O polêmico estudo EXCEL, também de não-inferioridade, se propôs a avaliar pacientes com lesão de TCE de baixa ou moderada complexidade (Syntax Score < 33) para ICP com SF revestido de everolimus com polímero durável Xience vs. CRM. Diferentemente do NOBLE, o EXCEL conseguiu demonstrar a não inferioridade da ICP frente à CRM para o desfecho primário composto de morte por todas as causas, IAM (embora tenha incluído IAM peri-procedimento e espontâneo) ou AVC (ICP 22% vs. CRM 19%). Os autores concluíram que as duas intervenções são equivalentes. No entanto, algumas observações foram feitas por parte da comunidade médica na época da publicação, e que de fato devem ser levadas em consideração na tomada de decisão.  A primeira foi o aumento significativo de morte geral do desfecho secundário (com todas as considerações de ser desfecho secundário) justificada pelos autores como sendo ao acaso e sem diferença para morte de causa cardíaca. A inclusão de AVE nos desfechos, claramente desfavorece a CRM, e, de fato, houve mais AVE  0-30 dias, embora a maioria fosse acidente vascular transitório (AIT) e sem diferença no longo prazo. A inclusão de IAM peri-procedimento foi inadequada, primeiro porque não tem o mesmo impacto que IAM espontâneo, depois que a definição de IAM, nesse estudo, não seguiu a classificação universal, considerando apenas o valor enzimático como critério. Além disso, foi utilizado o mesmo ponto de corte de CKMB para IAM peri-procedimento entre ICP e CRM, o que claramente desfavorece a CRM, na qual a injúria é sabidamente maior. Outro ponto é que, em estudos de não inferioridade, admite-se uma margem na qual o procedimento pode ser inferior ao padrão e mesmo assim é considerado não inferior, o que não é o mesmo que equivalentes. Além disso, a análise intention-to-treat em estudos de não-inferioridade pode favorecer a hipótese do autor, funcionado como viés. 

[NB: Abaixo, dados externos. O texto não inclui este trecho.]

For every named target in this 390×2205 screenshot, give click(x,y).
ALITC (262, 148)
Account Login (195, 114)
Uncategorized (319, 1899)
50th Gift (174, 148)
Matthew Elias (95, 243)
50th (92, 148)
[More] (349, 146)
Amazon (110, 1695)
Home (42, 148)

Apesar dessas observações, o EXCEL foi um estudo bem desenhado e que, juntamente com o NOBLE, fomentou evidências robustas acerca da ICP vs. CRM em pacientes com lesão grave em TCE. 

Mas como fica na prática: ICP vs. CRM? 

A última diretriz de revascularização do miocárdio da AHA/ACC 2021 mantém a CRM como tratamento padrão na lesão grave em TCE, com recomendação classe 1 NE. A ICP ficou como opção com classe 2a, independente do valor do Syntax, o que configurou um upgrade quando comparado a diretriz europeia, na qual a ICP com syntax ≥ 33 era classe III, pois ainda não tínhamos os resultados do EXCEL e NOBLE.    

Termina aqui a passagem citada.